* [Source data]
○ ○ ○ ○ ○ ○ ○
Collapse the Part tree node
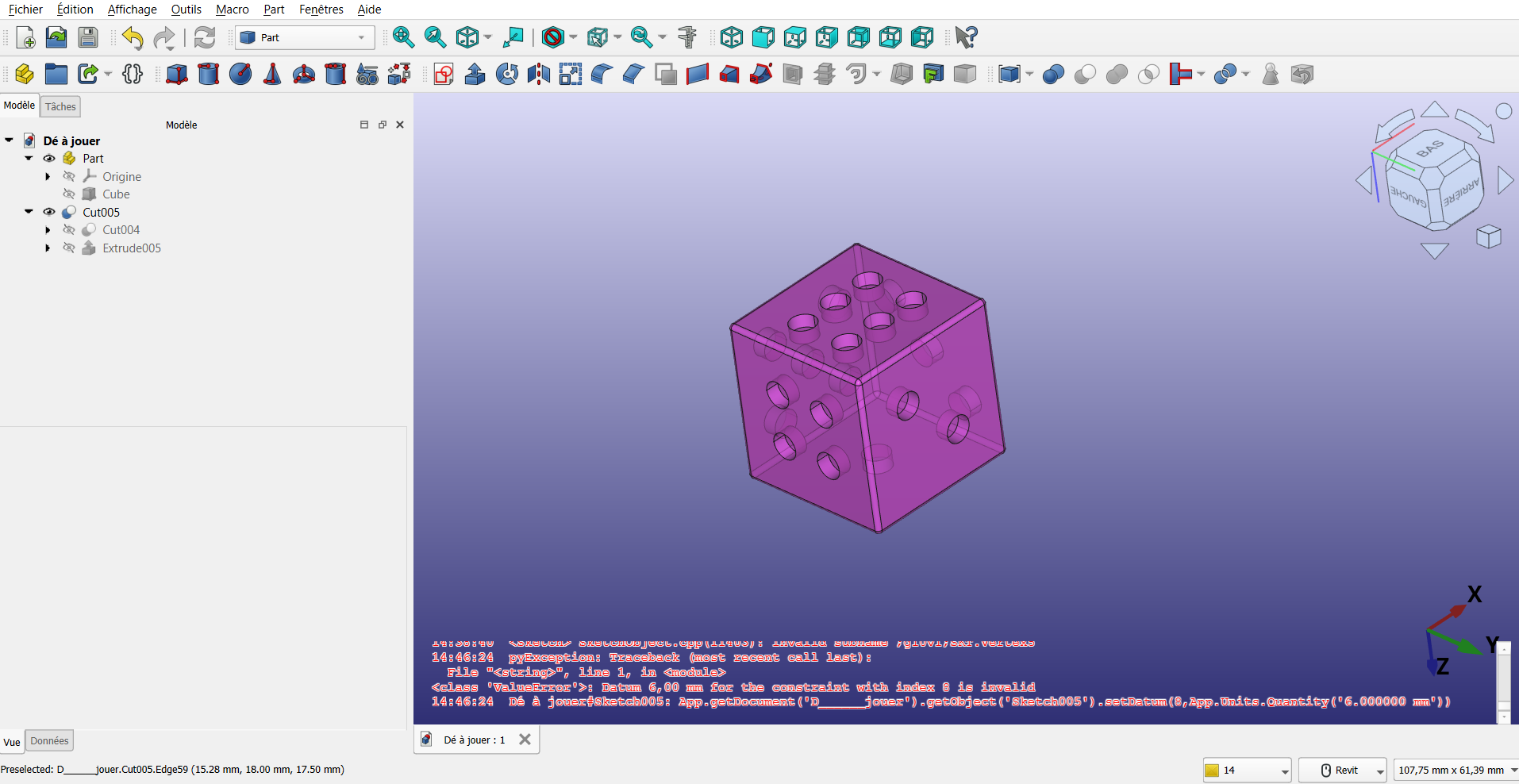The height and width of the screenshot is (784, 1519). [29, 159]
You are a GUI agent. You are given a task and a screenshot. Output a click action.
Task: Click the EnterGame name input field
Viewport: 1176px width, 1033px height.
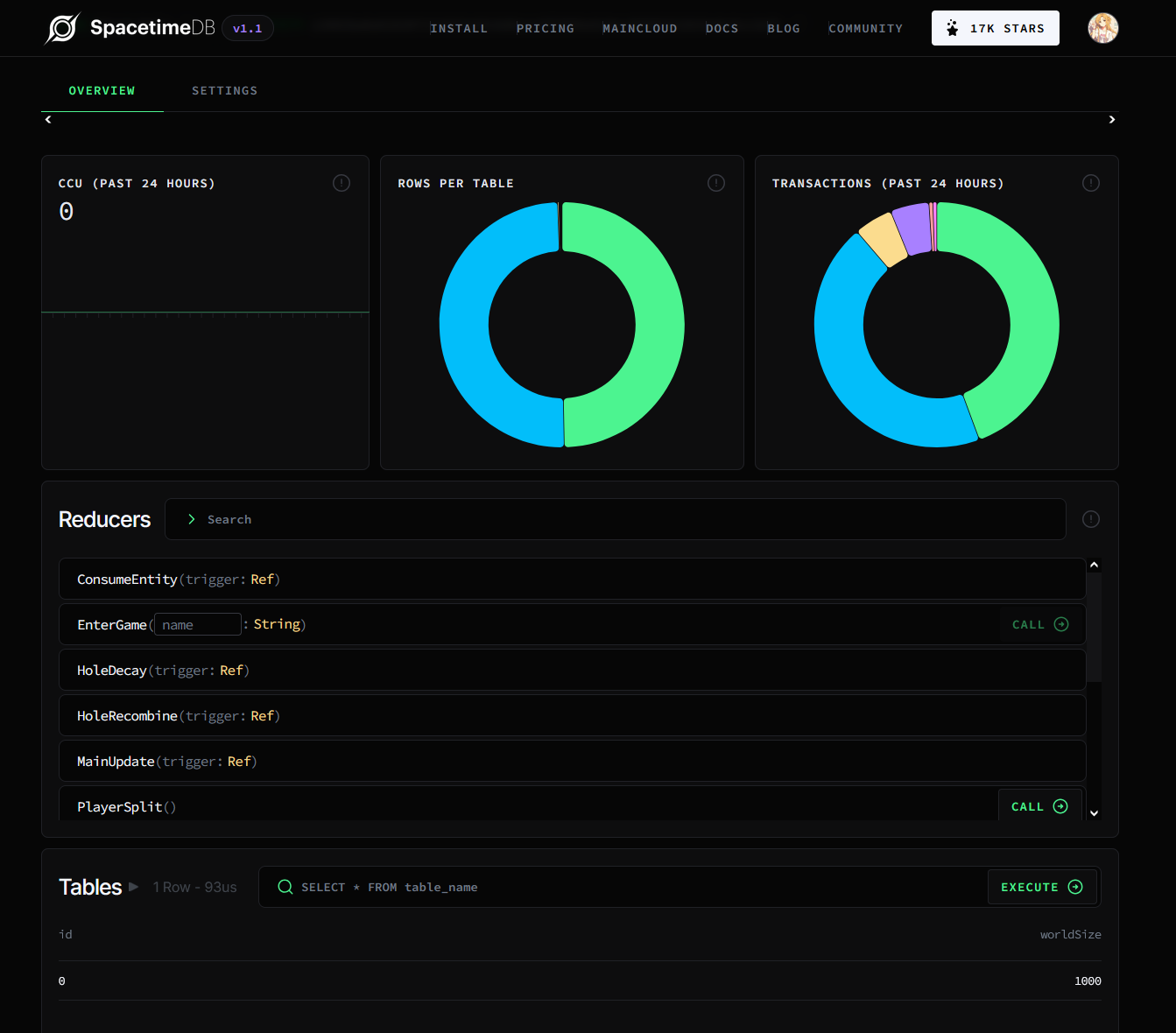(x=198, y=624)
○ ○ ○ ○ ○ ○ ○
* [Brief] Omit the pictures and write out the remaining data exactly.

* [Output of the task]
Collapse the Part tree node
The height and width of the screenshot is (784, 1519). [29, 159]
You are a GUI agent. You are given a task and a screenshot. Output a click action.
Task: Click the EnterGame name input field
Viewport: 1176px width, 1033px height.
(x=198, y=624)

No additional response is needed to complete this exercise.